President Barack Obama made shutting down the US military detention facility at Guantanamo Bay a key issue during his first campaign, but has failed to deliver on that promise. His administration’s latest strategy is to speed up transfer of roughly half of the 116 inmates in the prison to other countries, and relocate the rest to high security prisons on US soil.
The plan has been criticized by rights groups, including the American Civil Liberties Union, which said it fails to address the wider issue of keeping people detained for decades without charge in contradiction to core western values.
‘Moving detainees to US means giving them rights’
The latest media reports from the US have suggested that the US military is seeking a place to relocate Guantanamo Bay detainees on American soil by “assessing” already existing state prisons.

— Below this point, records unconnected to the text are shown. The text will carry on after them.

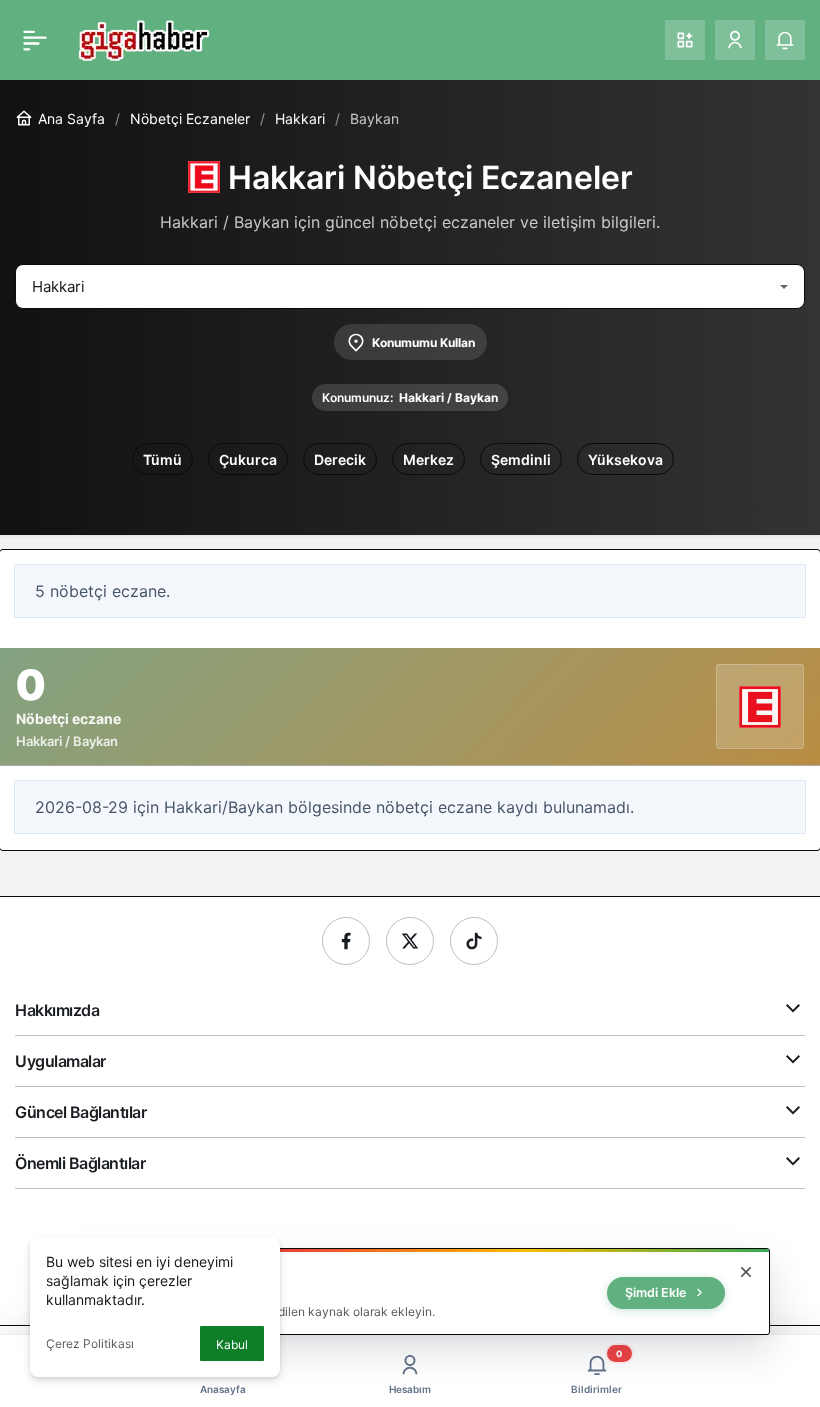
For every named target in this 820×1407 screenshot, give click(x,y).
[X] (410, 941)
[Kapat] (746, 1272)
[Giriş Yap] (735, 40)
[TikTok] (474, 941)
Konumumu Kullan (423, 342)
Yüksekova (625, 459)
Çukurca (248, 459)
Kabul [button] (232, 1344)
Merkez (428, 459)
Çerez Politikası (90, 1343)
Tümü (162, 459)
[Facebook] (346, 941)
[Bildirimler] (785, 40)
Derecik (340, 459)
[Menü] (35, 40)
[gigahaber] (143, 38)
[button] (685, 40)
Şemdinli (521, 459)
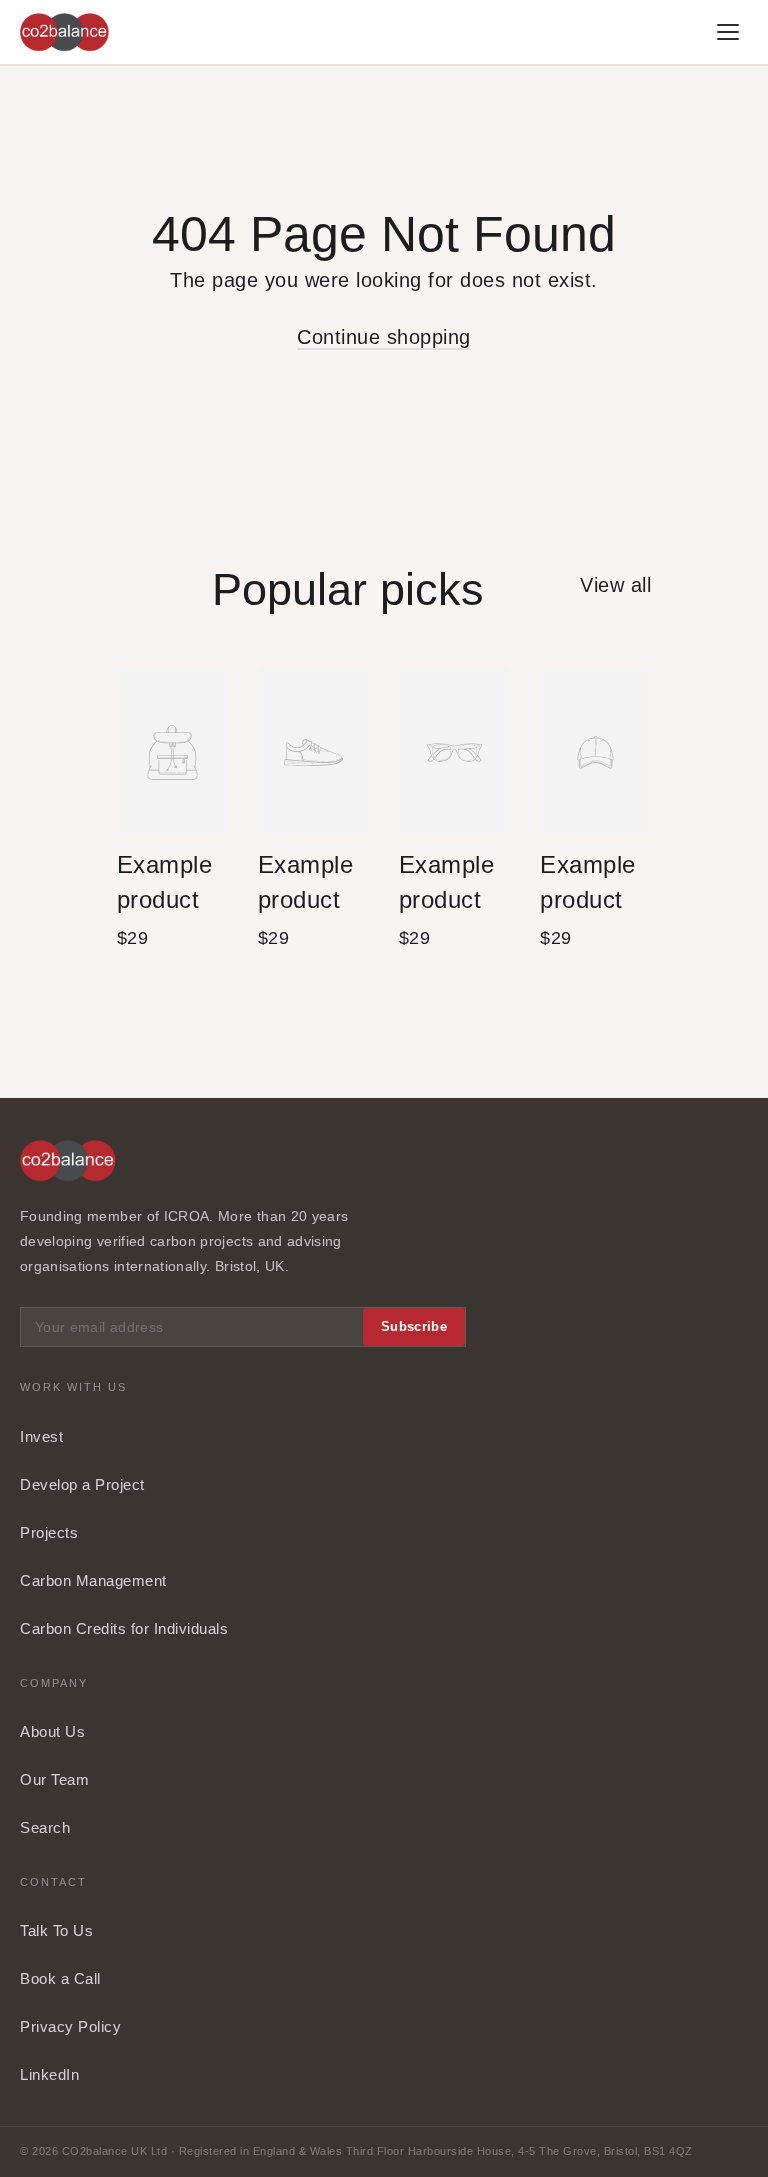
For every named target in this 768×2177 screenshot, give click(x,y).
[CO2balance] (64, 32)
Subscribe (414, 1326)
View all (615, 585)
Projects (49, 1532)
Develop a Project (82, 1484)
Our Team (54, 1779)
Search (45, 1827)
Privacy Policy (70, 2026)
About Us (52, 1731)
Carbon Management (93, 1580)
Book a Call (60, 1978)
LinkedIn (49, 2074)
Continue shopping (384, 337)
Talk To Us (56, 1930)
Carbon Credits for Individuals (124, 1628)
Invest (41, 1436)
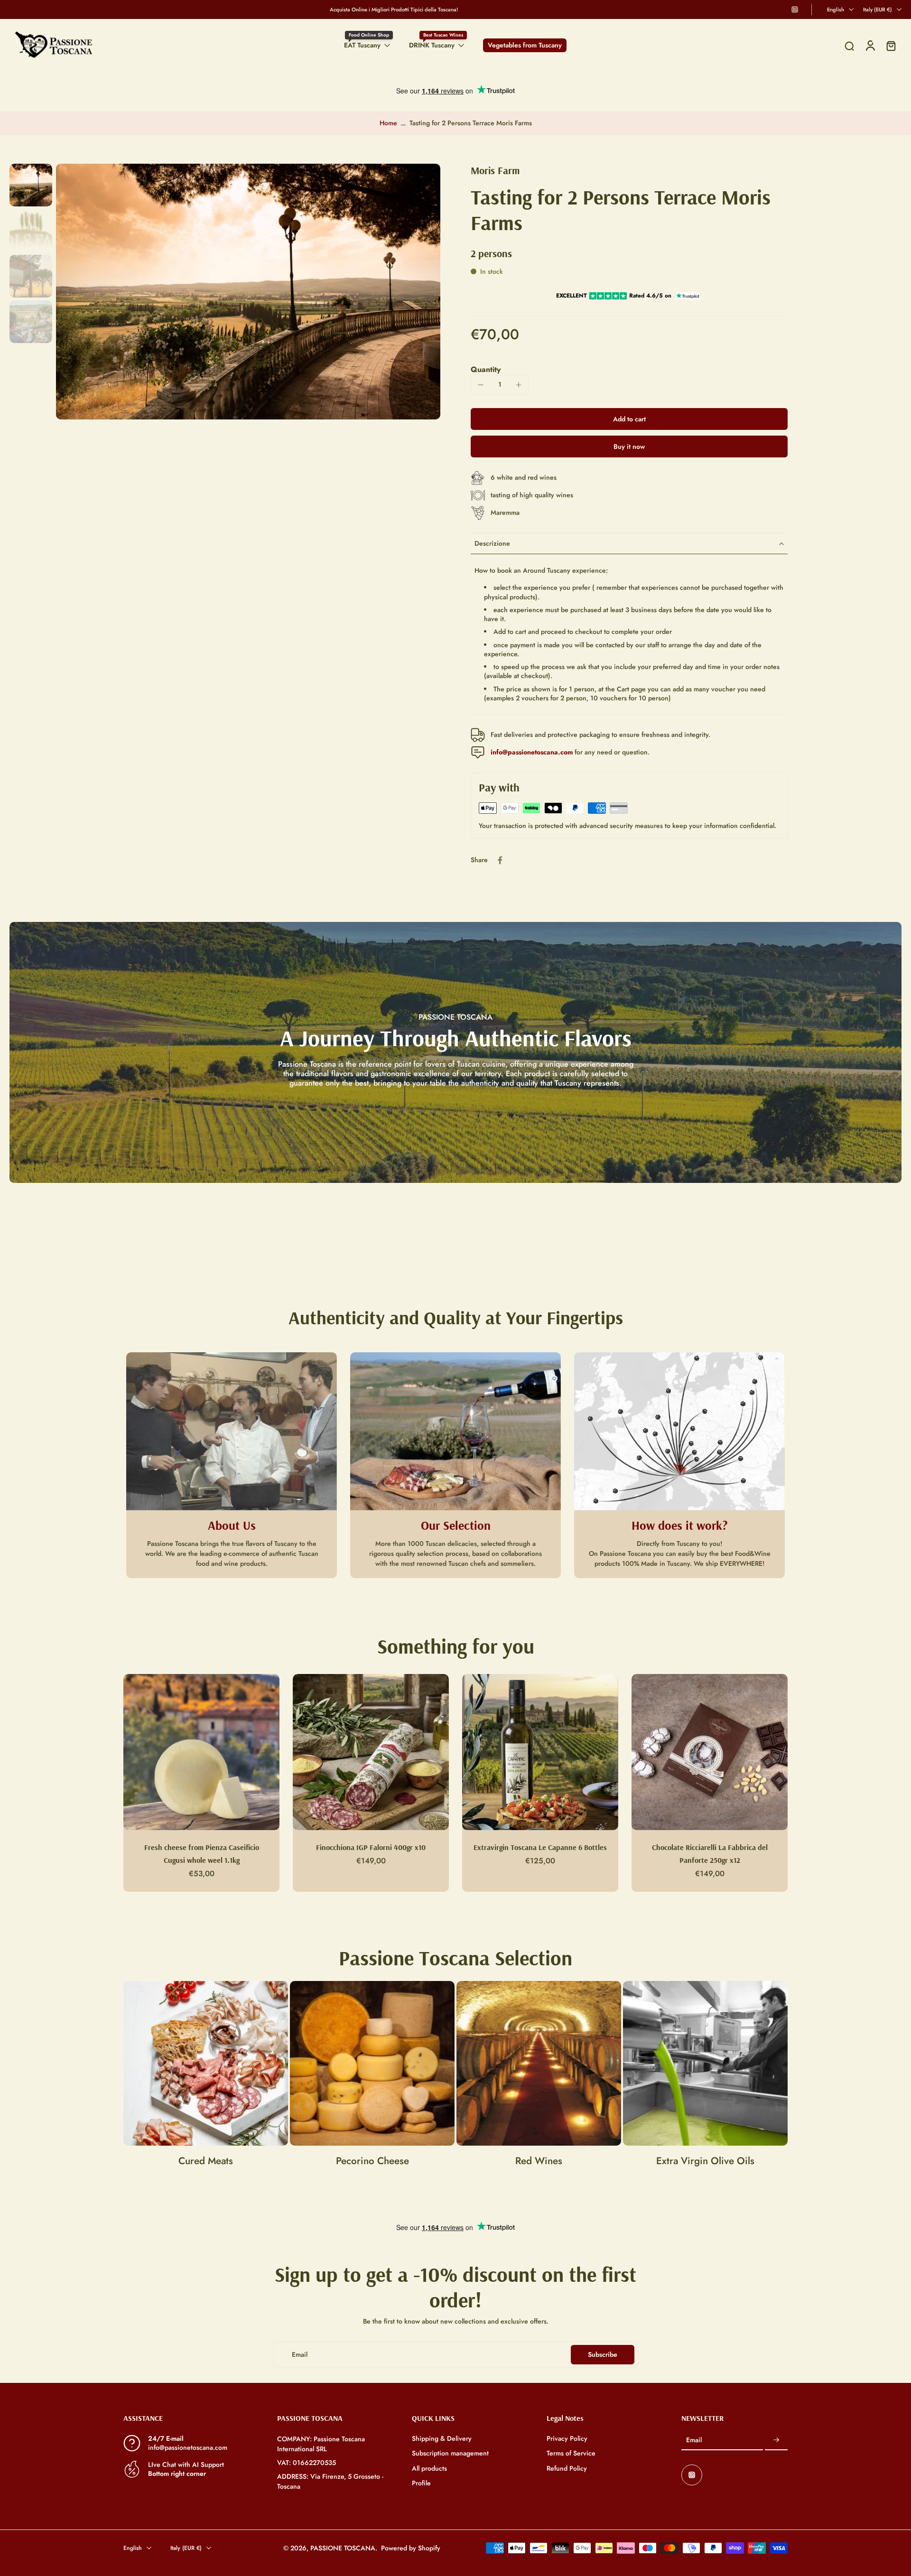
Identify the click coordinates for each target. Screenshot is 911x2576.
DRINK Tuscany (432, 45)
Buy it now (629, 446)
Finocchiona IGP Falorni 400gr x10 (371, 1847)
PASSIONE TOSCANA (342, 2548)
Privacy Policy (567, 2439)
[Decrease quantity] (480, 385)
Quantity (486, 369)
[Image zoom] (248, 292)
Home (388, 123)
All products (429, 2468)
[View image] (30, 185)
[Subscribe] (776, 2441)
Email (694, 2440)
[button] (629, 419)
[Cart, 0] (891, 45)
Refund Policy (567, 2468)
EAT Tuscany (362, 45)
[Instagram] (795, 9)
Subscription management (450, 2453)
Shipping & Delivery (442, 2439)
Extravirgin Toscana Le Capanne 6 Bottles (540, 1847)
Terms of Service (571, 2453)
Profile (421, 2483)
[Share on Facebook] (500, 860)
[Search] (849, 45)
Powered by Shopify (410, 2548)
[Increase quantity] (518, 384)
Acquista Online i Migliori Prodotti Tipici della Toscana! (394, 9)
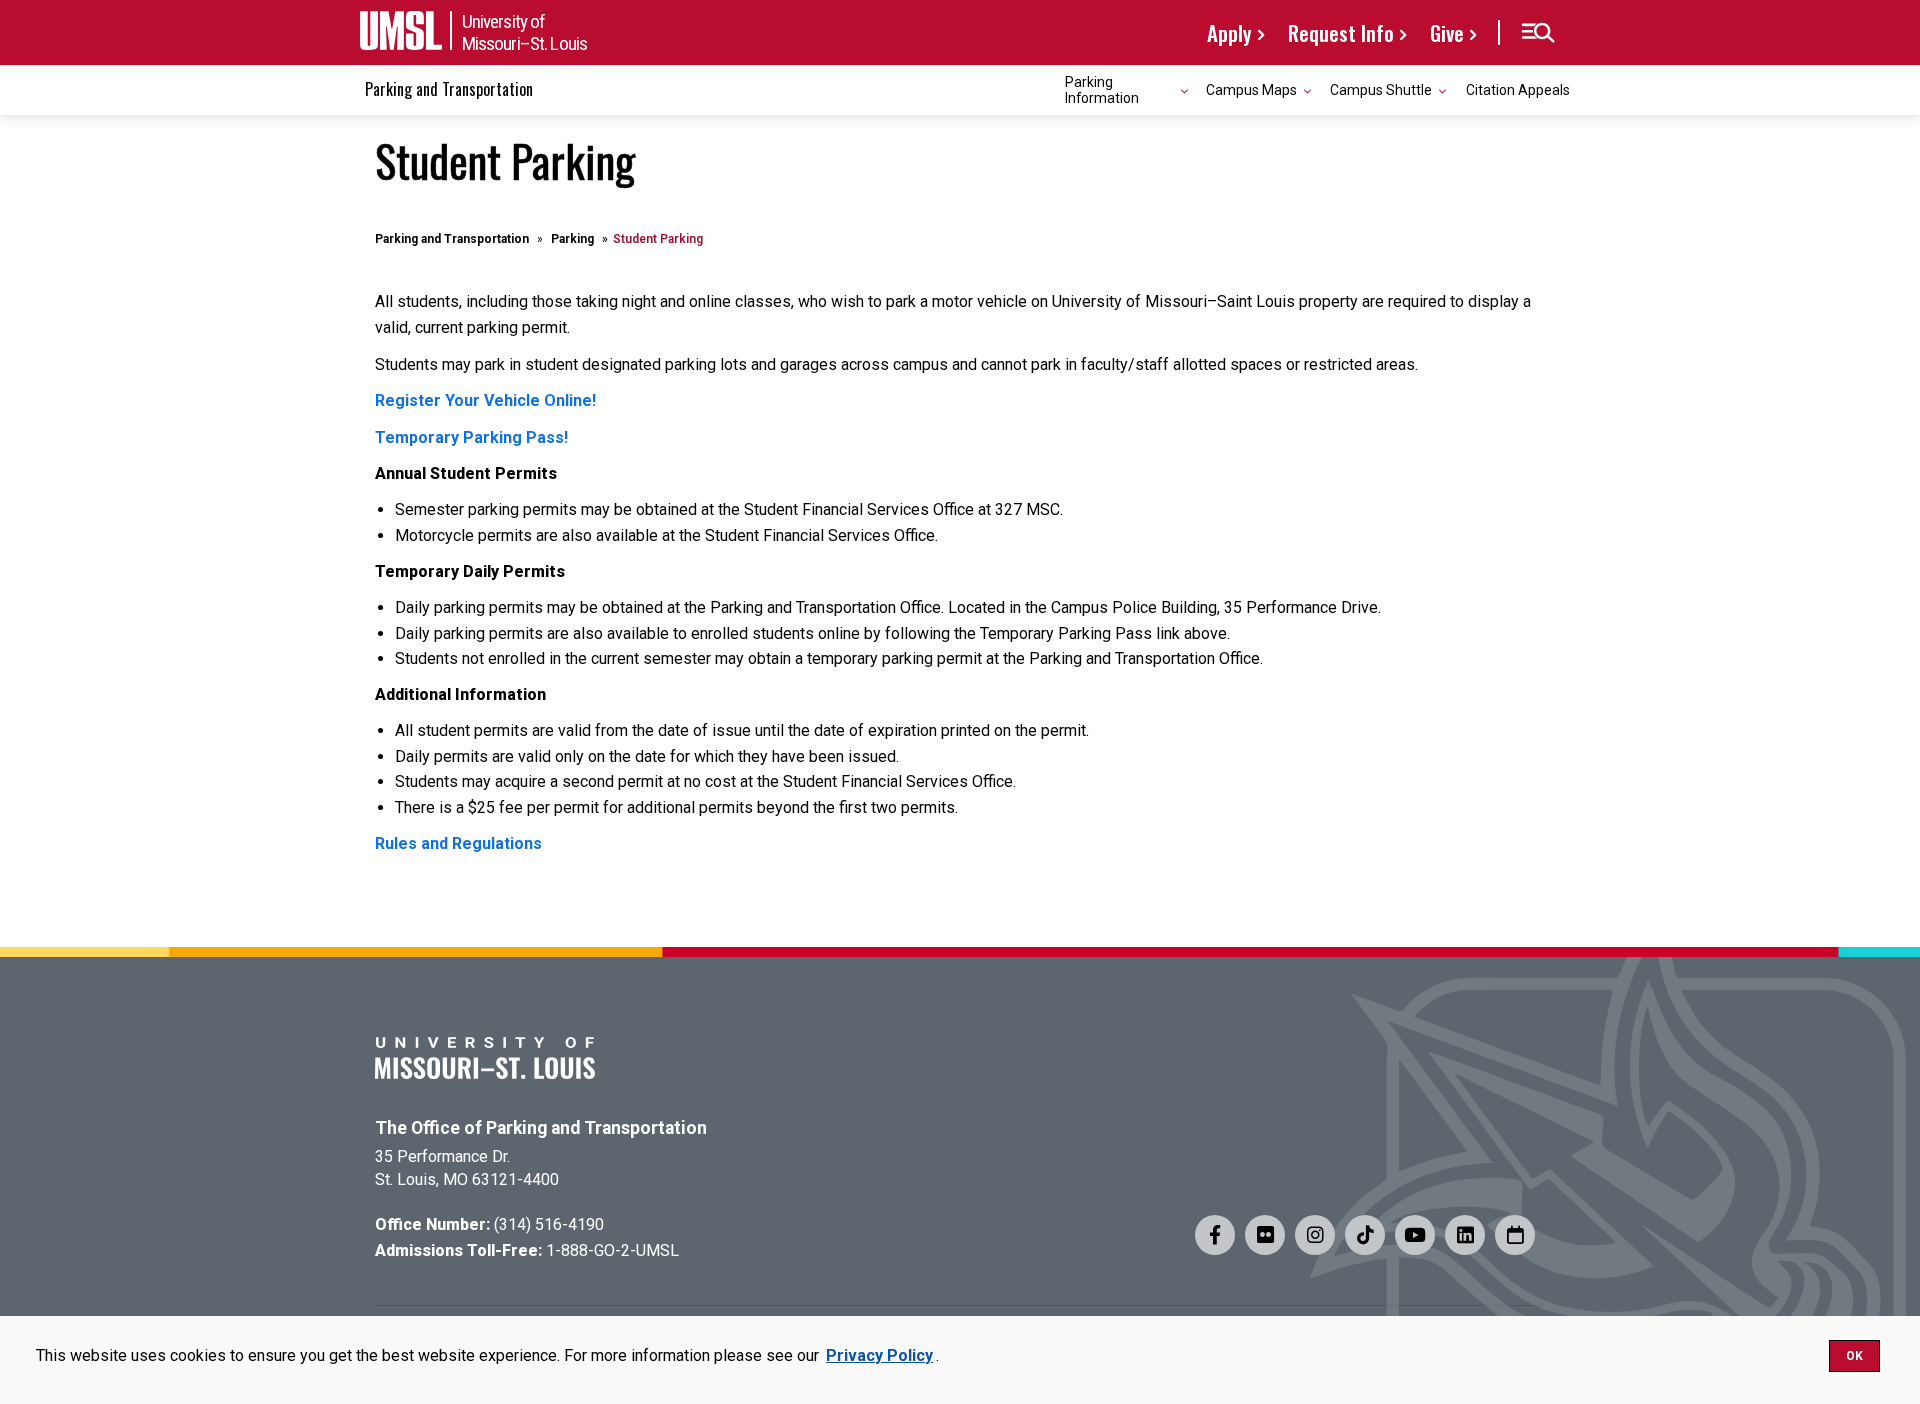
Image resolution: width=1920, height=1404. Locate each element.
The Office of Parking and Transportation (541, 1128)
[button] (1537, 33)
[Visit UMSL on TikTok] (1365, 1235)
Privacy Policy (879, 1355)
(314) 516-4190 (549, 1224)
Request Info (1341, 32)
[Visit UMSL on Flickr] (1265, 1235)
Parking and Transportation (449, 89)
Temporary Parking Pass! (471, 437)
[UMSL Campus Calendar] (1515, 1235)
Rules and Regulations (458, 843)
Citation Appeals (1518, 90)
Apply (1229, 32)
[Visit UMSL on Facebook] (1215, 1235)
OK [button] (1854, 1356)
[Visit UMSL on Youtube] (1415, 1235)
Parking (572, 239)
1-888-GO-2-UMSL (612, 1250)
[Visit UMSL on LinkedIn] (1465, 1235)
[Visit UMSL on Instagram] (1315, 1235)
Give (1447, 32)
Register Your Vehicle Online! (485, 400)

However, former CIA officer Ray McGovern believes that the real reason for the endless delays in shutting down Guantanamo may lie beyond the realm of purely logistical problems.
“I heard one lawyer, one administration lawyer, it happened to be the Bush administration, arguing in court: Once a detainee sets foot in the United States, he acquires some rights… Does that speak volumes? In Guantanamo, he has no rights according to the interpretation that Bush, and now Obama, have adopted,” McGovern told RT.
However, bringing them onto US soil would change this situation, according to McGovern.
“Once he sets foot in the United States, he has some rights. They don’t want to give anyone those rights,” he explained, adding that he “would rule out” the Obama administration actually following through on his promise to shutter Guantanamo.